Thereafter, not less frequently than once every year, the Originator shall obtain and deliver to the Administrative Agent a certificate of a Servicing Officer repeating to the Administrative Agent and the Lenders the representation set forth in Section 3.04(l) of the Sale and Servicing Agreement with respect to such property and identifying any exceptions to such representation that would be required by reason of developments occurring with respect to such property subsequent to the Transfer Date therefor.

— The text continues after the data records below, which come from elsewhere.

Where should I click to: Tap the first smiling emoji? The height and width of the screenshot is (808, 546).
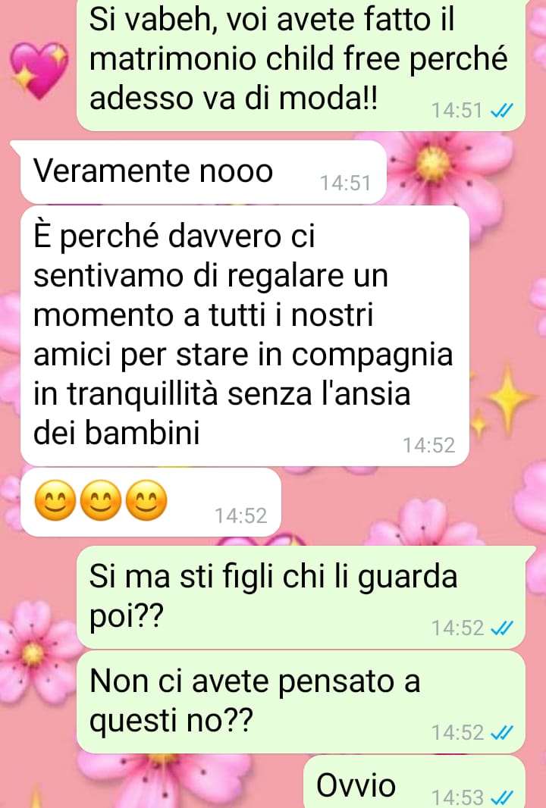tap(55, 500)
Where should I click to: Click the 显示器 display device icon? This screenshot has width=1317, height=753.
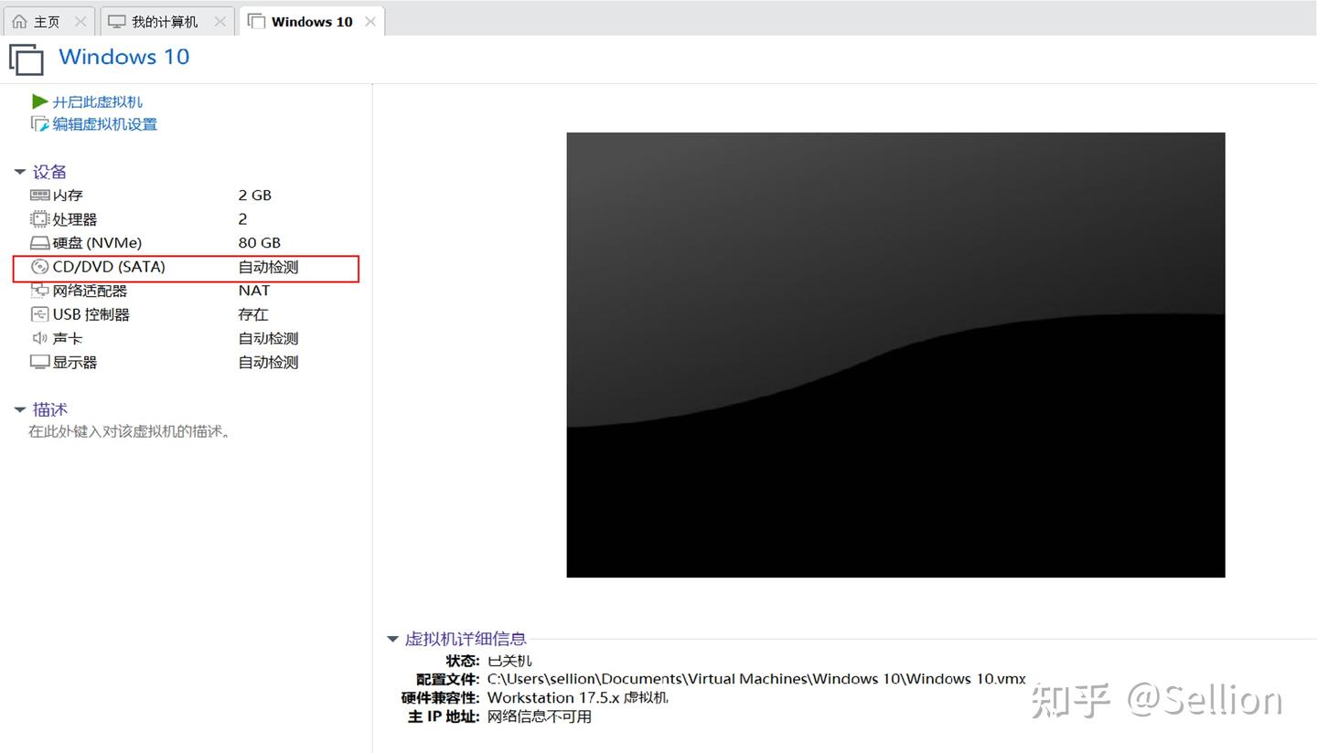click(39, 361)
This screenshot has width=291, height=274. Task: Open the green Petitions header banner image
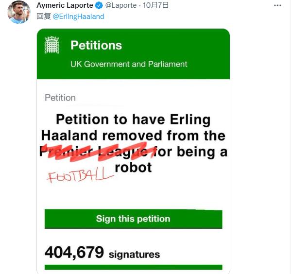click(133, 54)
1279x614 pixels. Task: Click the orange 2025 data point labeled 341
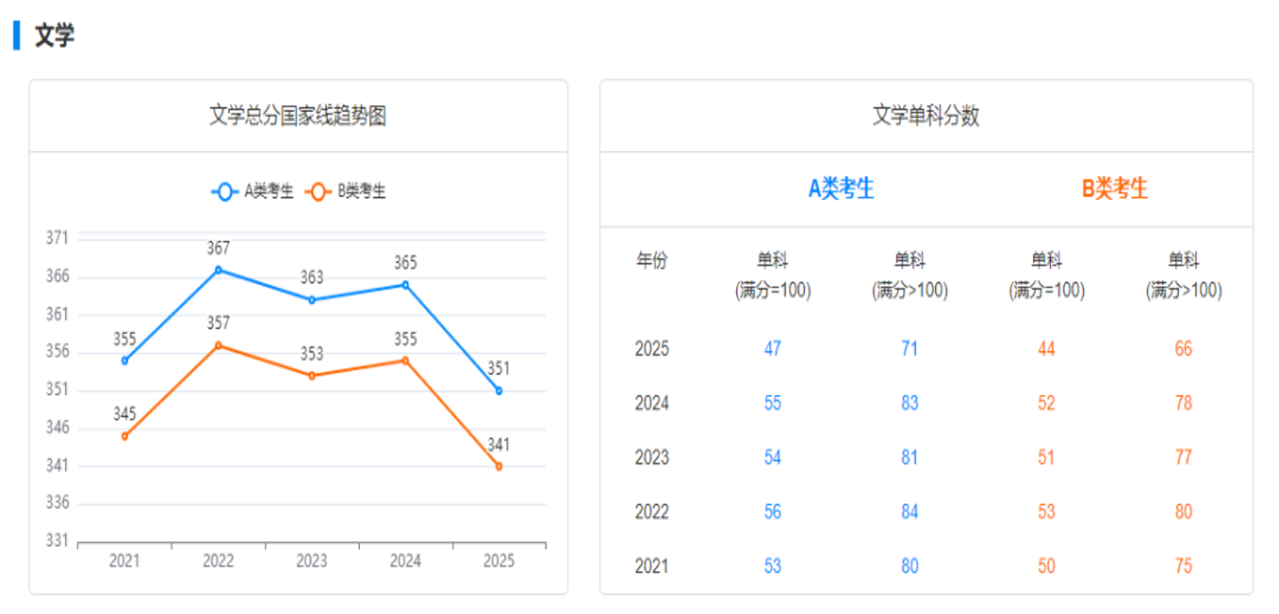tap(499, 466)
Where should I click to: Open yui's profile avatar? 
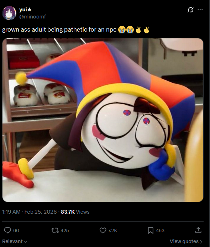9,13
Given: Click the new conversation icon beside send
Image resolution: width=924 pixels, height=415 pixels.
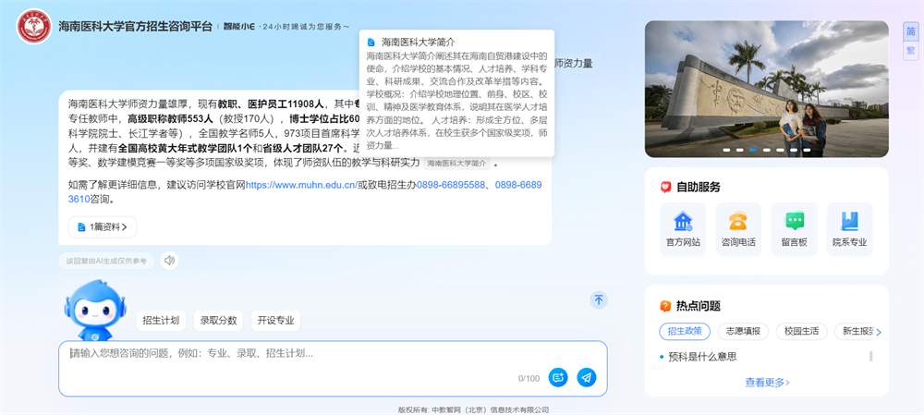Looking at the screenshot, I should tap(557, 377).
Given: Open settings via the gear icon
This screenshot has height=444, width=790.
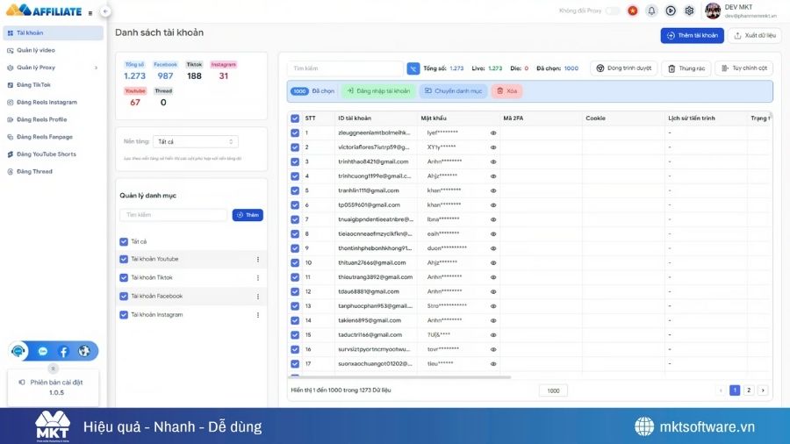Looking at the screenshot, I should click(x=689, y=11).
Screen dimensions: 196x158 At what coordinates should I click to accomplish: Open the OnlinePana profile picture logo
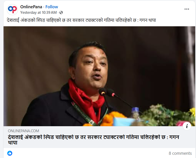click(12, 10)
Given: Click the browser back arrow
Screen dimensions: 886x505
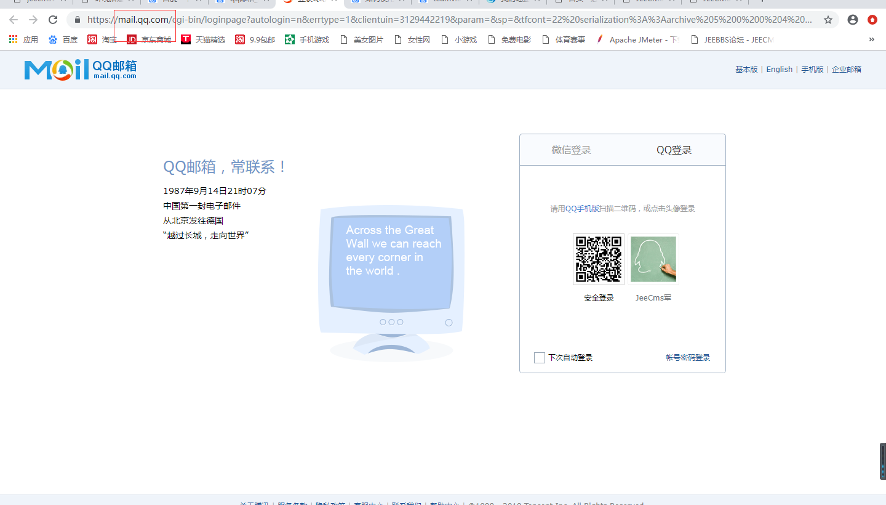Looking at the screenshot, I should coord(14,20).
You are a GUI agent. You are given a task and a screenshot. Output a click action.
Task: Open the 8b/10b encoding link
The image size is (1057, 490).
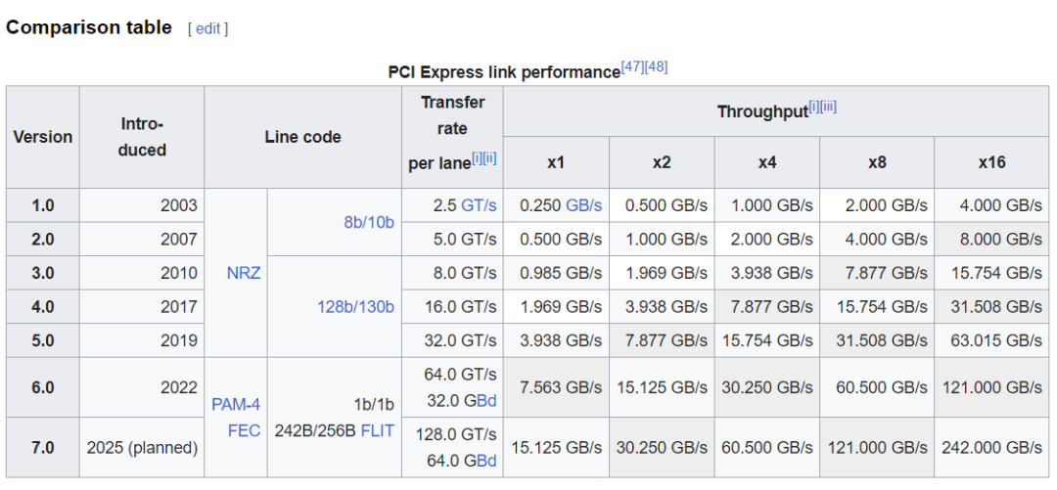(x=368, y=222)
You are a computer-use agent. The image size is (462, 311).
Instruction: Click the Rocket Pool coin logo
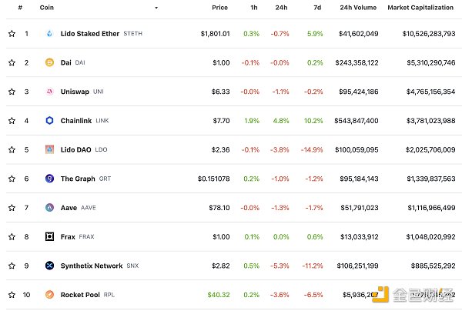pos(50,294)
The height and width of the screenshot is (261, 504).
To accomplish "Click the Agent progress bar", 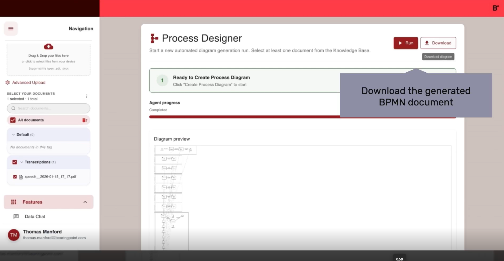I will 244,117.
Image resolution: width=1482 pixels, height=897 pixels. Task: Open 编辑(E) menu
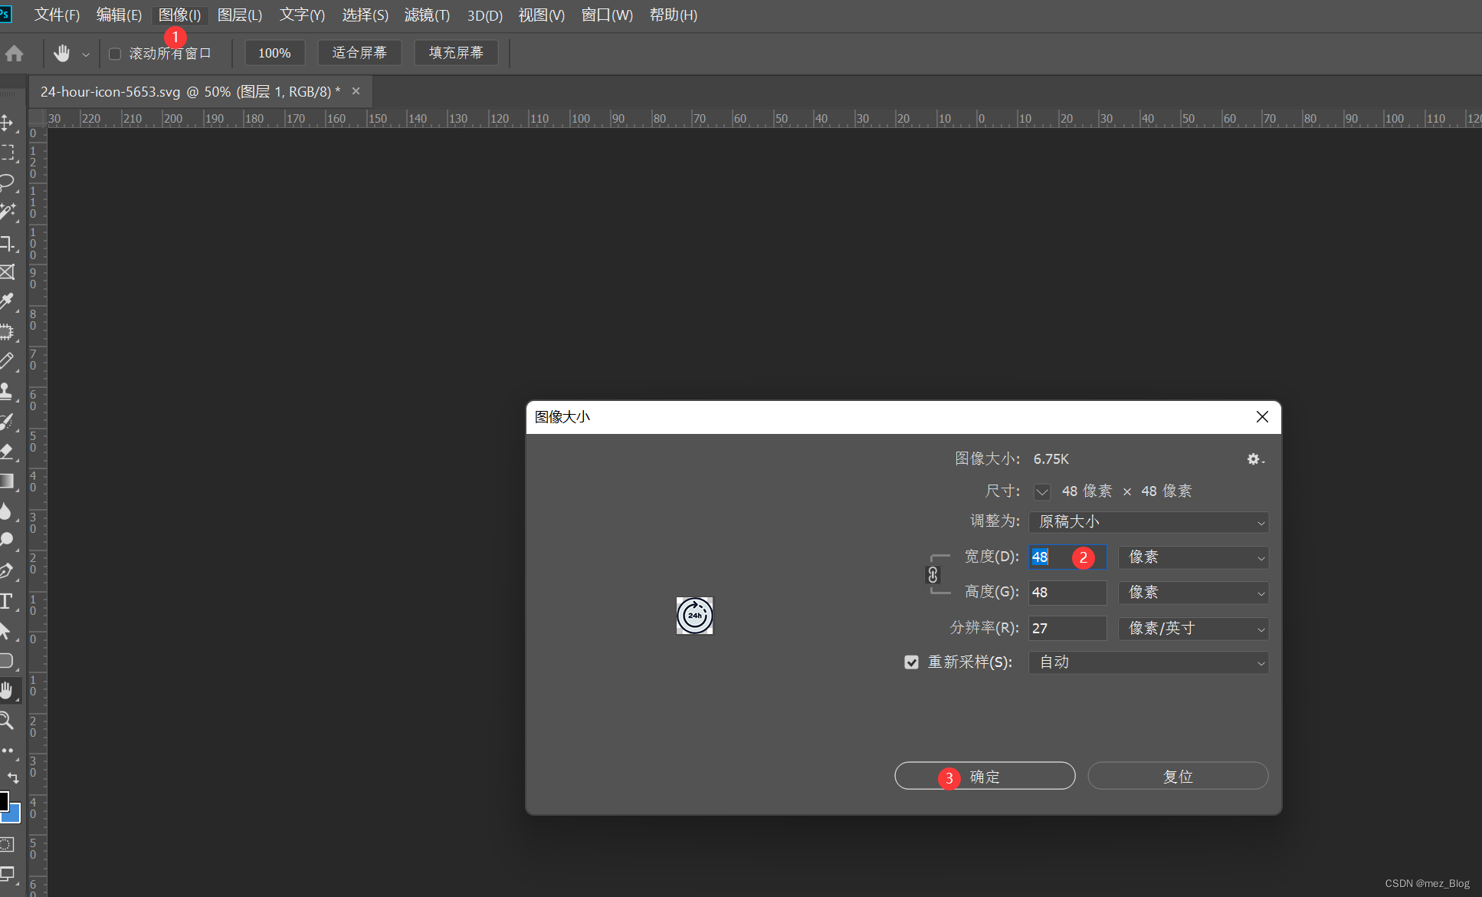117,15
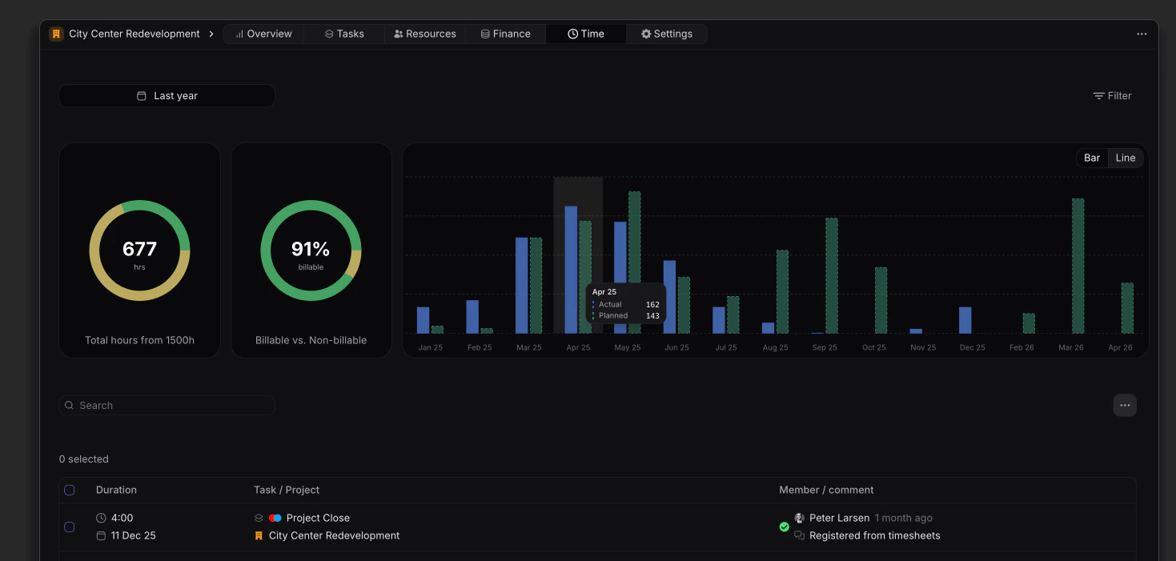Screen dimensions: 1176x561
Task: Click the May 25 actual blue bar
Action: [620, 278]
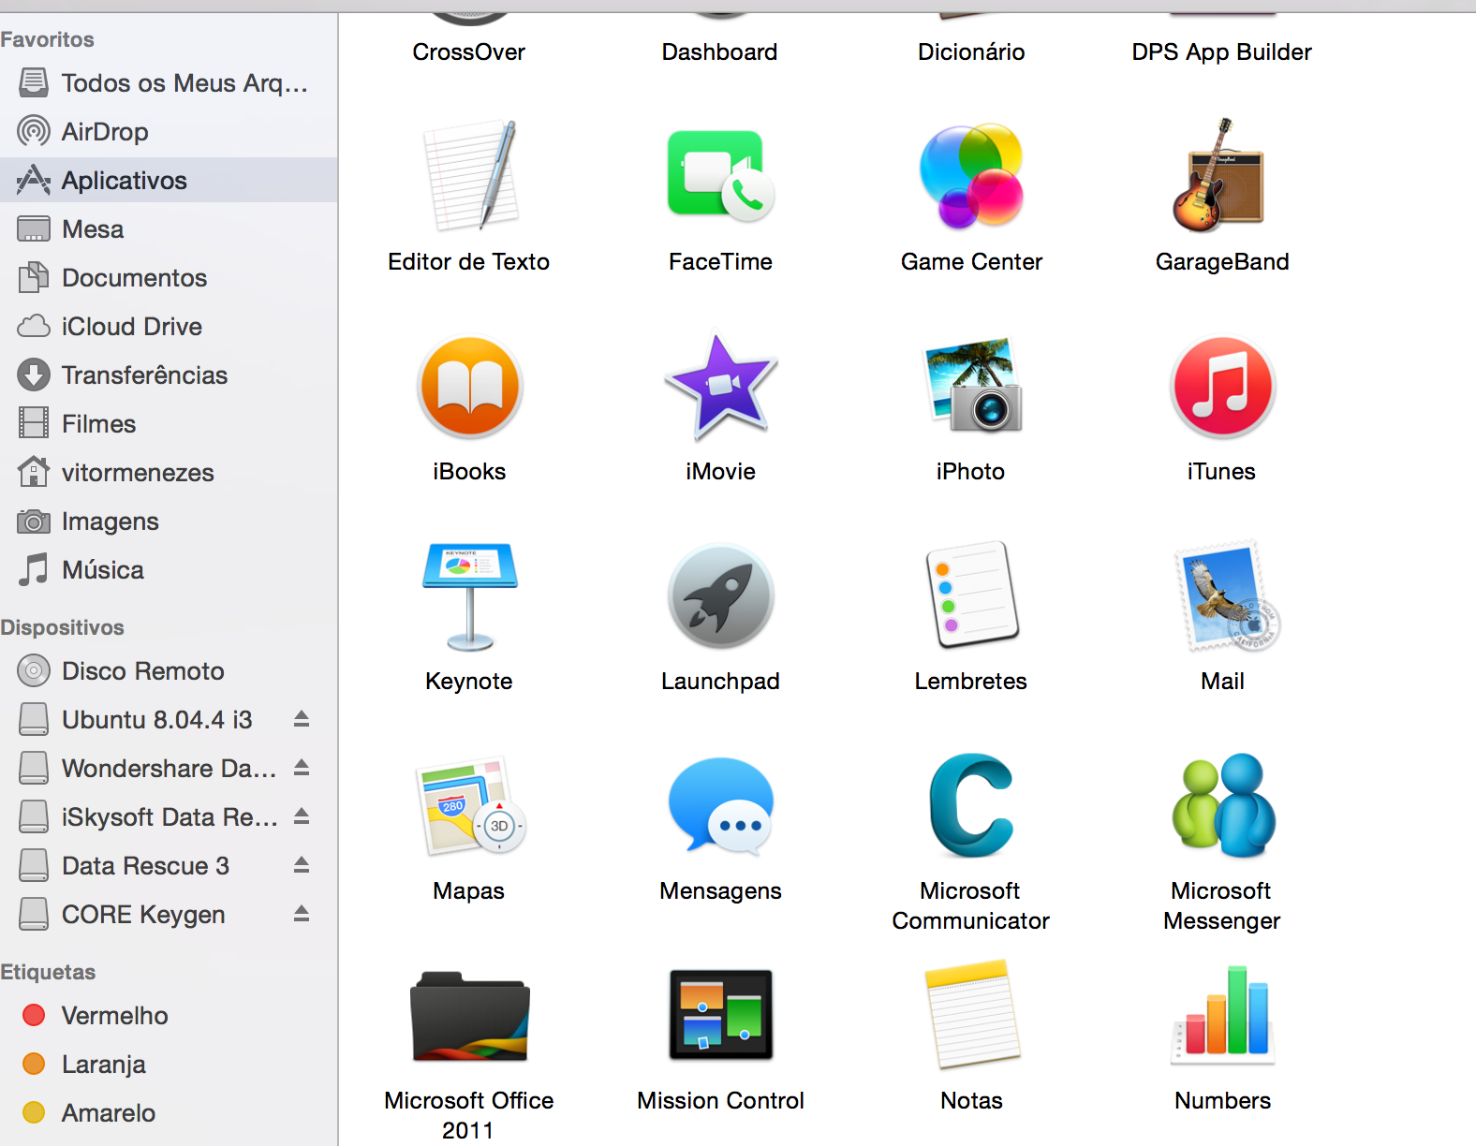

(9) Appraisal. On or before the Transfer Date for such property, a Qualified FIRREA Appraisal shall have obtained by the Administrative Agent (which the Administrative Agent agrees to commission at the request and expense of the Originator), which appraisals shall have been made as of a date prior to the Transfer Date for such property (but not earlier than 180 days prior to such Transfer Date). Thereafter, not less frequently than once every year, the Administrative Agent shall be entitled (at the expense of the Originator) to commission an updated Qualified FIRREA Appraisal of such property setting forth any change in the Value of such property and taking into account any change in the environmental status of such property based upon a certificate of a Servicing Officer repeating to the respective appraisal firm the representation set forth in Section 3.04(l) of the Sale and Servicing Agreement with respect to such property and identifying any exceptions to such representation that would be required by reason of developments occurring with respect to such property subsequent to the Transfer Date therefor.
(10) Maintenance of Condition. Such property shall at all times be maintained in good working order and condition, ordinary wear and tear excepted so as to avoid a diminution of the Value of such property after the Transfer Date for such property (excluding any diminution resulting from changes resulting from a reduction in market value of such property).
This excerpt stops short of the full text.